- _DIRECTIONS FOR THIS TASK_:
From the line containing "Task: Click the play button in viewport" through the last line below, copy every line exactly, leaving out the pictures.

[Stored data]

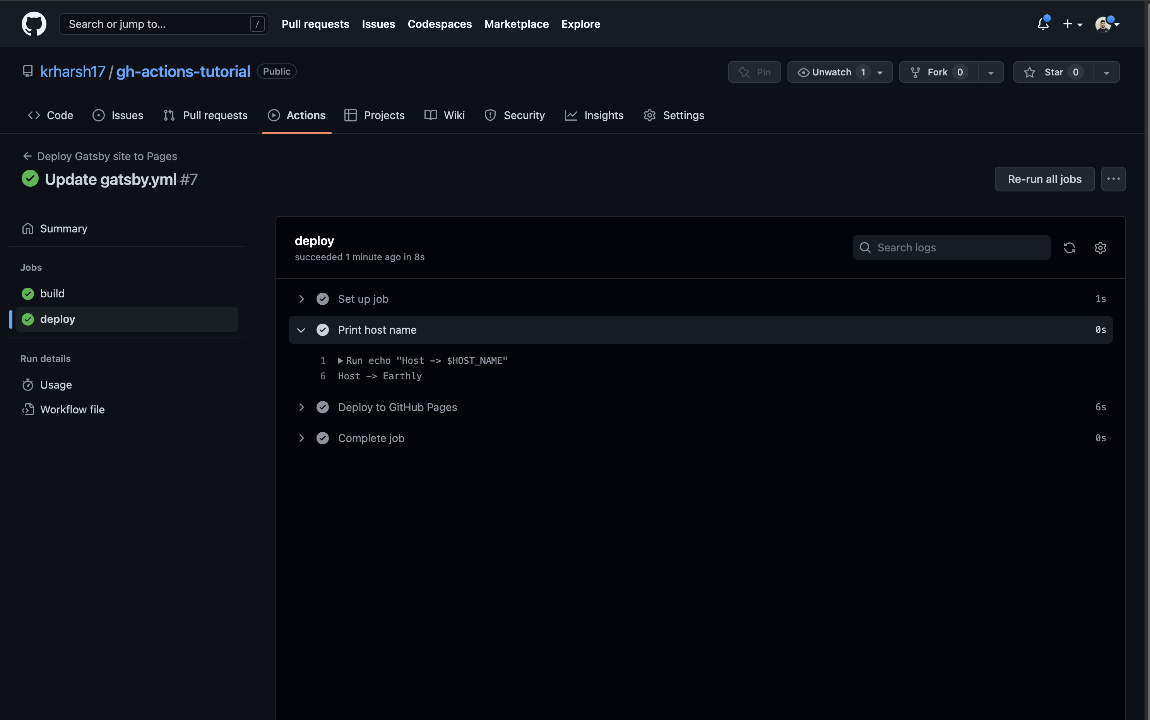The image size is (1150, 720).
Task: Open log settings gear icon
Action: click(1100, 248)

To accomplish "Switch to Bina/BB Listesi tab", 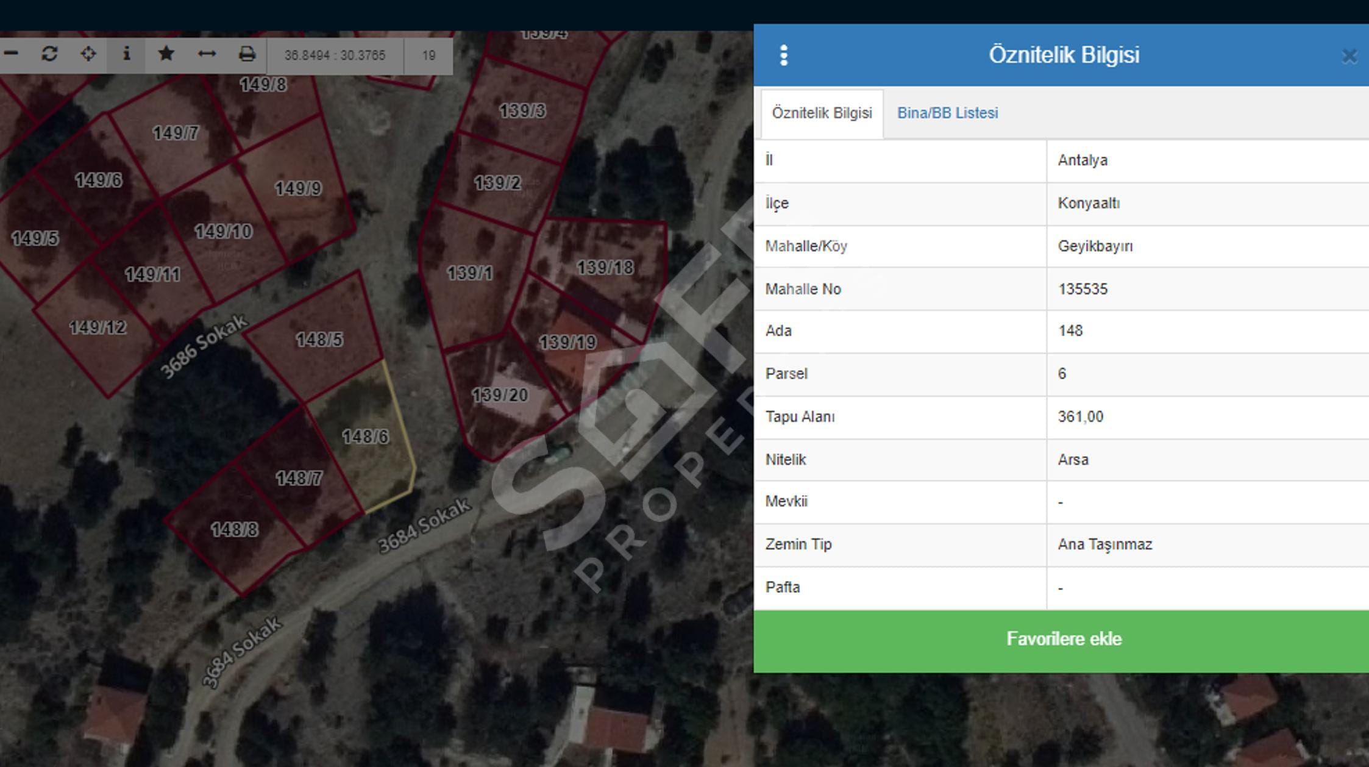I will tap(947, 113).
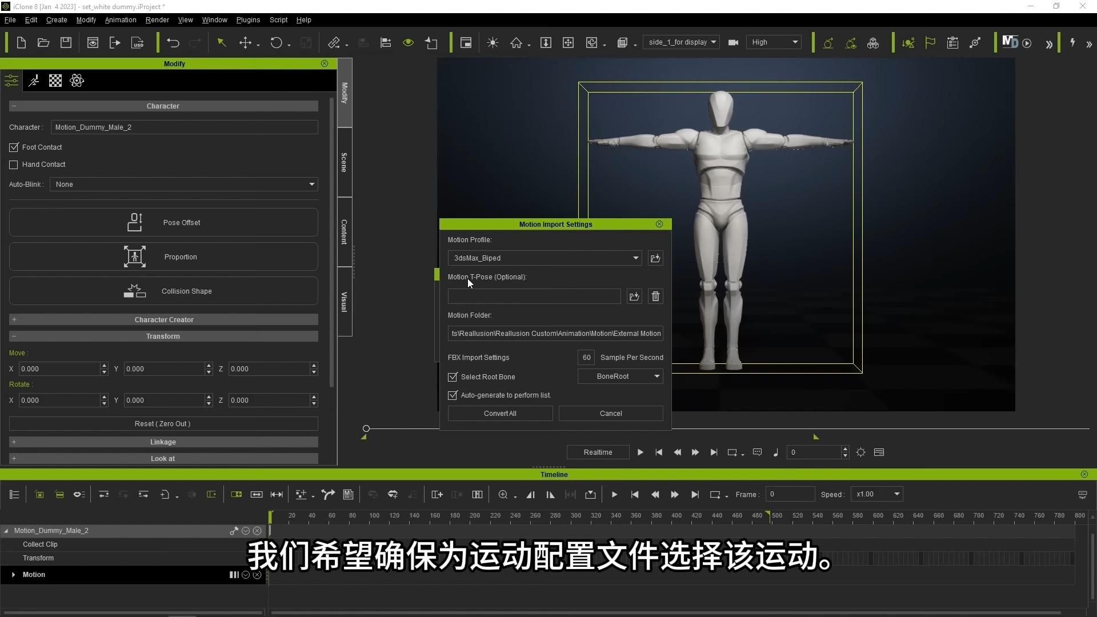This screenshot has height=617, width=1097.
Task: Click the flag marker icon in the upper toolbar
Action: tap(930, 42)
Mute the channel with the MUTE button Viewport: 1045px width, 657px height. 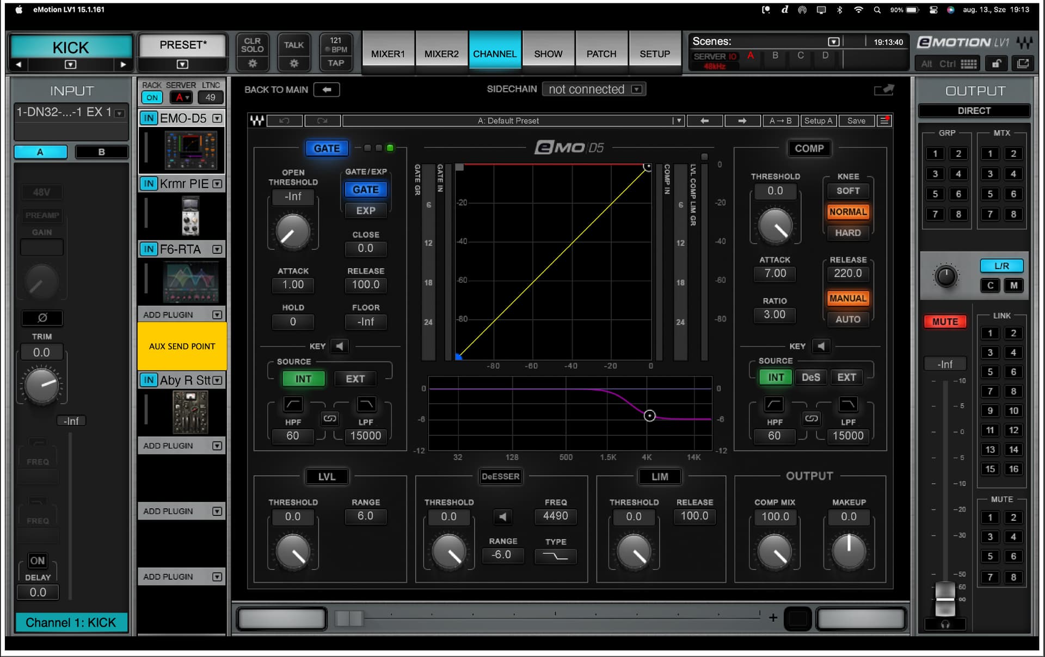tap(945, 321)
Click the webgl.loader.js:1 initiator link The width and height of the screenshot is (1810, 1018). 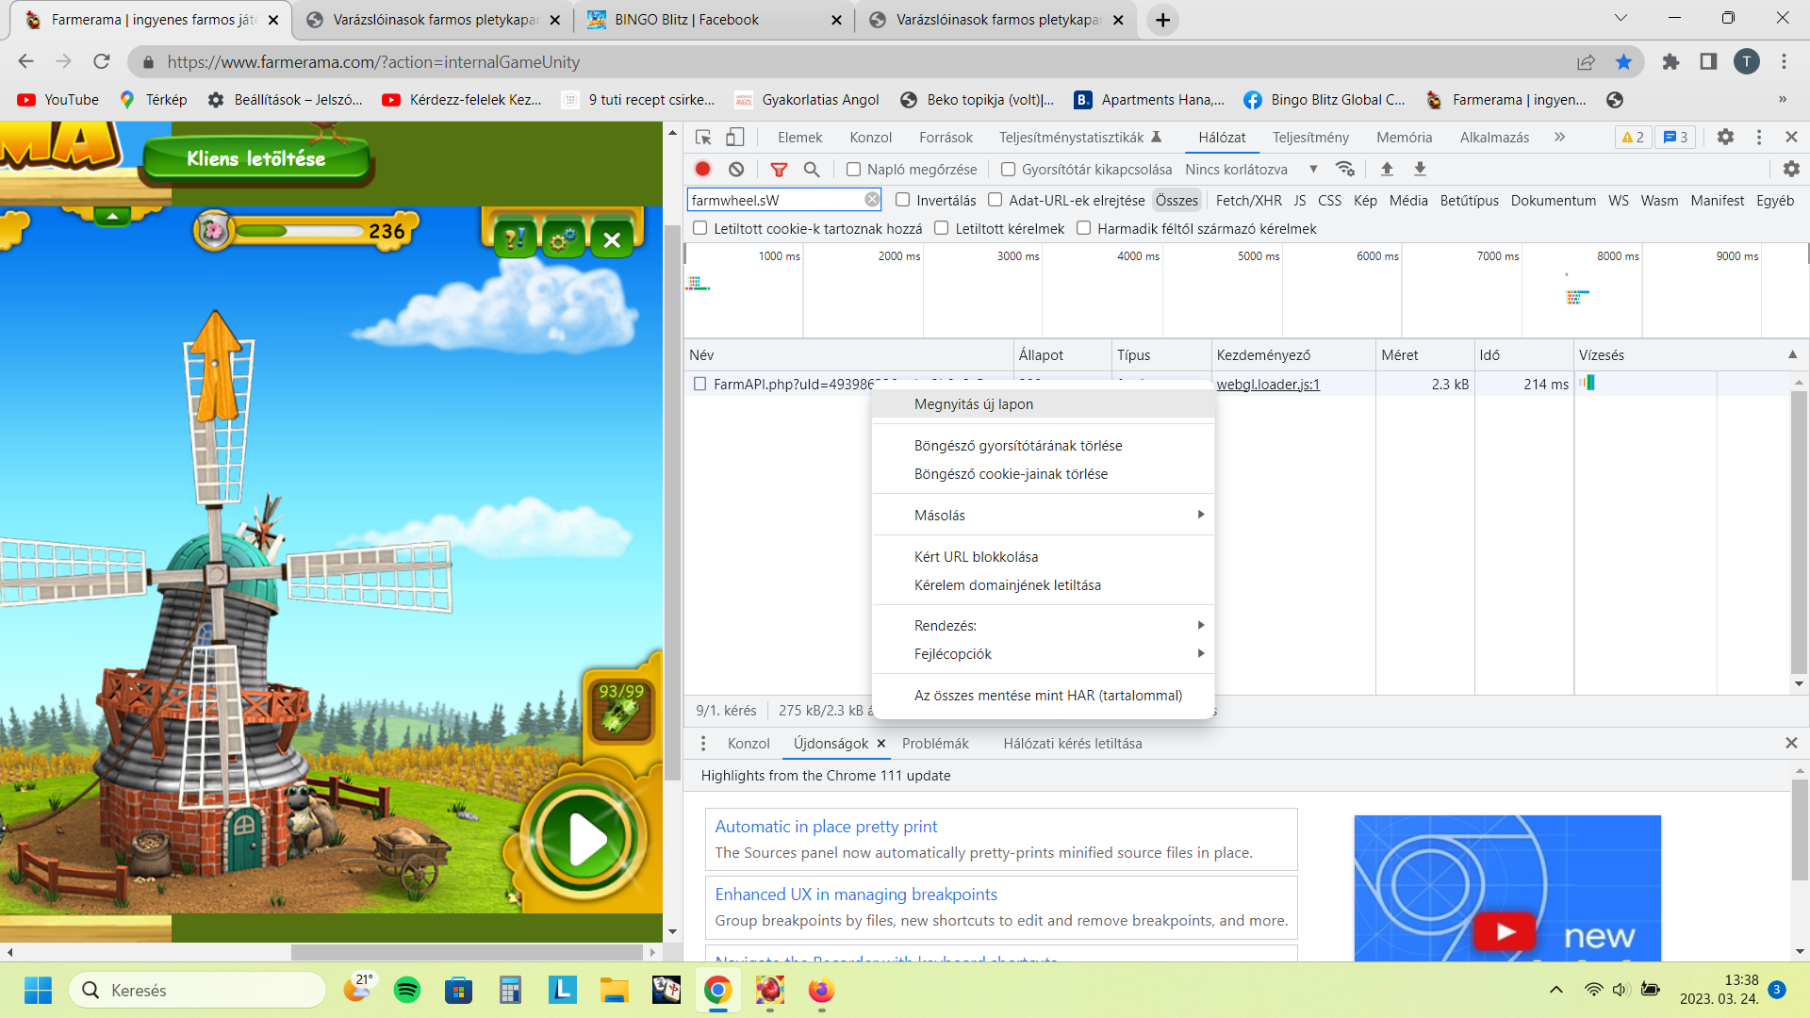[1268, 385]
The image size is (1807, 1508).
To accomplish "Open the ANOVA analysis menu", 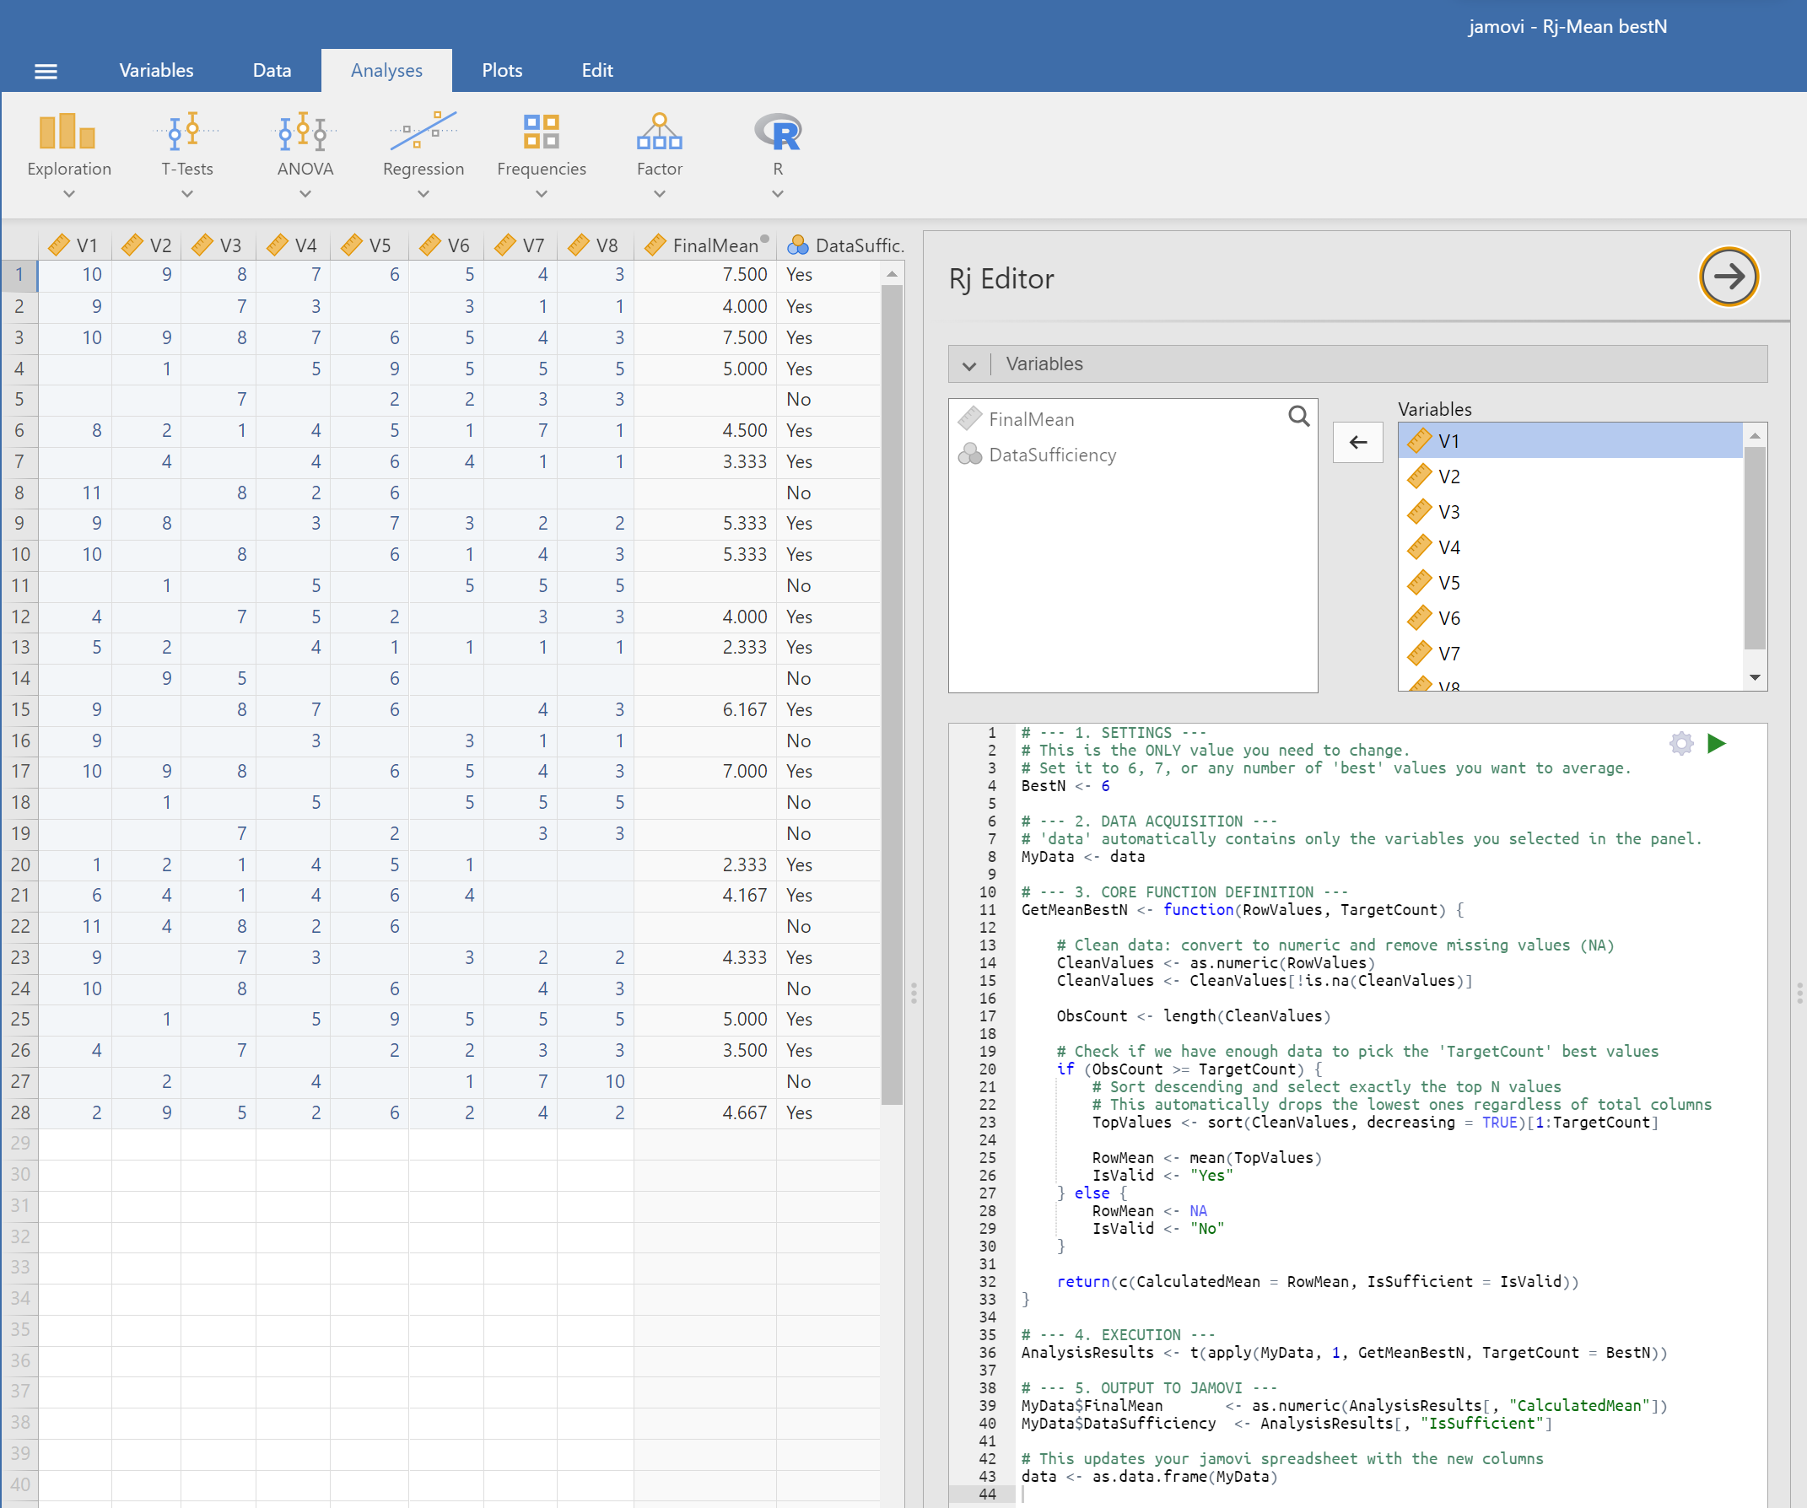I will pyautogui.click(x=305, y=153).
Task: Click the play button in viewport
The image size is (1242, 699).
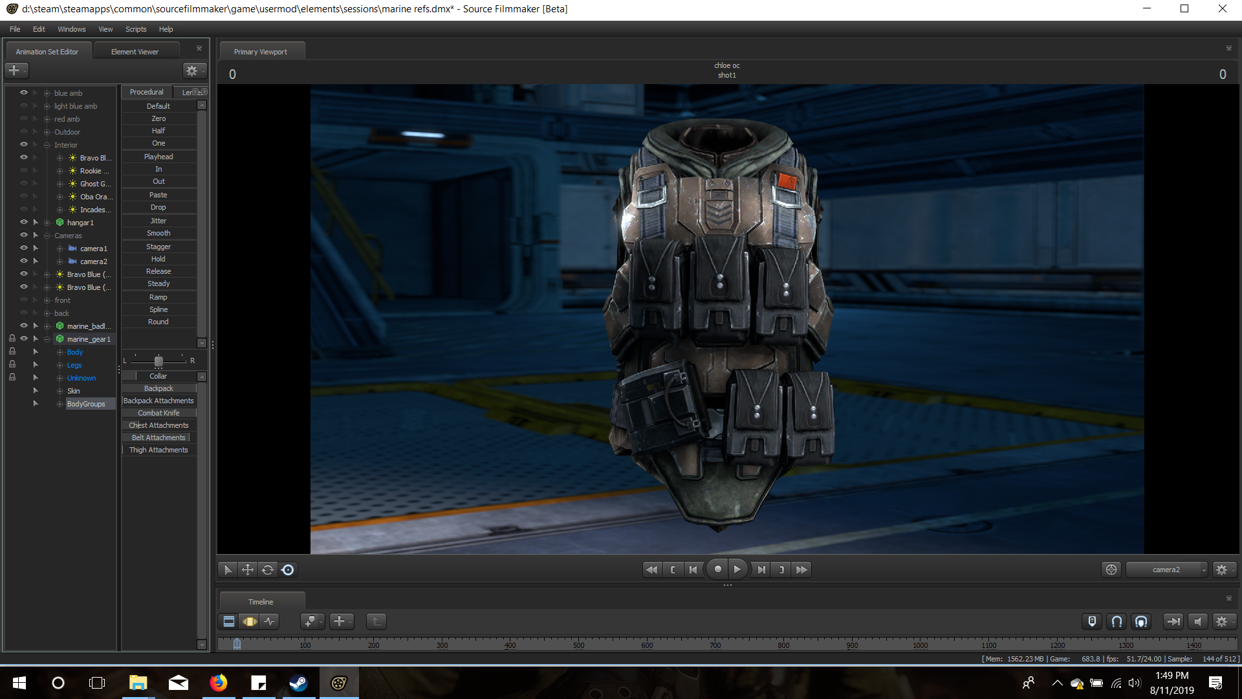Action: pyautogui.click(x=737, y=570)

- _RESPONSE FOR THIS EXERCISE_:
Task: Click the play button in viewport
The image size is (1242, 699).
Action: pyautogui.click(x=737, y=570)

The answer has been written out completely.